#### PROBLEM DESCRIPTION
Repeat all the data that appears below, keeping it exact.

#### DATASET EXCERPTS
______________________________

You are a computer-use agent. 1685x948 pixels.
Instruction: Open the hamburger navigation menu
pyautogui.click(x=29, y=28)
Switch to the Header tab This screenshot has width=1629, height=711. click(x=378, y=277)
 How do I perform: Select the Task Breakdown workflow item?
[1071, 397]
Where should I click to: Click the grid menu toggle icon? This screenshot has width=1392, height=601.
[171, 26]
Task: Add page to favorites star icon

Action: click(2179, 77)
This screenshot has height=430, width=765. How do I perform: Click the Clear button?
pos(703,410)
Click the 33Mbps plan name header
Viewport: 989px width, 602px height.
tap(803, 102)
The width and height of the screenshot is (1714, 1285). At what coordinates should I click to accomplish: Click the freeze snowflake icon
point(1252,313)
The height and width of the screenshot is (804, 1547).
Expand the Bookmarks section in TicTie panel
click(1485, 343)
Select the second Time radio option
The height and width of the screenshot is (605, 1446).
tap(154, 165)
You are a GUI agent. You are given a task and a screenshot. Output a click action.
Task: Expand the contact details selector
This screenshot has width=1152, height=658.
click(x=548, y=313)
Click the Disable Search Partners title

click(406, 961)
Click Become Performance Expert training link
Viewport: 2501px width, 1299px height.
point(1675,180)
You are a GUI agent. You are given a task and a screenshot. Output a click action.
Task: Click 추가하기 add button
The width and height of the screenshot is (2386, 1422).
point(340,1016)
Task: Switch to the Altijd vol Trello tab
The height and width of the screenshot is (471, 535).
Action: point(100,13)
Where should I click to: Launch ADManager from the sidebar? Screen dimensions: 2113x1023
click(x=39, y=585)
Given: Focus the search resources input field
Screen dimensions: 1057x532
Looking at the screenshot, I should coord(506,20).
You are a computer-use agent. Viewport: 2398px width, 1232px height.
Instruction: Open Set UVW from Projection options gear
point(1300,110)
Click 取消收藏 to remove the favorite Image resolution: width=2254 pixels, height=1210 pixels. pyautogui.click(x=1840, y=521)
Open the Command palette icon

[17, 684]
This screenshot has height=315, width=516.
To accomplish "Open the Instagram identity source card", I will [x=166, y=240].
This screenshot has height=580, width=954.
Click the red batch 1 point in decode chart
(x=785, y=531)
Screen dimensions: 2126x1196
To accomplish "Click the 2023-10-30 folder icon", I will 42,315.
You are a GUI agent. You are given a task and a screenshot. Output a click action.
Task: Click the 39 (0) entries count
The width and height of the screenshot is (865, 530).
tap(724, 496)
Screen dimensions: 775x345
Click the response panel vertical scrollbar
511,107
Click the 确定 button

______________________________

#### TASK OUTPUT
You are a computer-use agent. 1685x948 pixels.
Instruction: Open the hamburger navigation menu
pyautogui.click(x=29, y=28)
Switch to the Header tab This screenshot has width=1629, height=711. click(x=378, y=277)
 How do I perform: Select the Task Breakdown workflow item?
[1071, 397]
Where should I click to: Click the grid menu toggle icon? This screenshot has width=1392, height=601.
[171, 26]
Task: Add page to favorites star icon

Action: click(2179, 77)
This screenshot has height=430, width=765. How do I perform: Click the Clear button?
pos(703,410)
Click the 33Mbps plan name header
Viewport: 989px width, 602px height.
tap(803, 102)
The width and height of the screenshot is (1714, 1285). At what coordinates should I click to accomplish: Click the freeze snowflake icon
point(1252,313)
The height and width of the screenshot is (804, 1547).
Expand the Bookmarks section in TicTie panel
click(1485, 343)
Select the second Time radio option
The height and width of the screenshot is (605, 1446).
tap(154, 165)
You are a GUI agent. You are given a task and a screenshot. Output a click action.
Task: Expand the contact details selector
This screenshot has width=1152, height=658.
click(x=548, y=313)
Click the Disable Search Partners title

click(406, 961)
Click Become Performance Expert training link
Viewport: 2501px width, 1299px height.
point(1675,180)
You are a GUI agent. You are given a task and a screenshot. Output a click action.
Task: Click 추가하기 add button
The width and height of the screenshot is (2386, 1422).
point(340,1016)
Task: Switch to the Altijd vol Trello tab
The height and width of the screenshot is (471, 535).
Action: point(100,13)
Where should I click to: Launch ADManager from the sidebar? Screen dimensions: 2113x1023
click(x=39, y=585)
Given: Focus the search resources input field
Screen dimensions: 1057x532
Looking at the screenshot, I should coord(506,20).
You are a computer-use agent. Viewport: 2398px width, 1232px height.
Instruction: Open Set UVW from Projection options gear
point(1300,110)
Click 取消收藏 to remove the favorite Image resolution: width=2254 pixels, height=1210 pixels. pyautogui.click(x=1840, y=521)
Open the Command palette icon

[17, 684]
This screenshot has height=315, width=516.
To accomplish "Open the Instagram identity source card", I will [x=166, y=240].
This screenshot has height=580, width=954.
Click the red batch 1 point in decode chart
(x=785, y=531)
Screen dimensions: 2126x1196
To accomplish "Click the 2023-10-30 folder icon", I will 42,315.
You are a GUI agent. You are given a task and a screenshot. Output a click action.
Task: Click the 39 (0) entries count
The width and height of the screenshot is (865, 530).
tap(724, 496)
Screen dimensions: 775x345
Click the response panel vertical scrollbar
511,107
Click the 确定 button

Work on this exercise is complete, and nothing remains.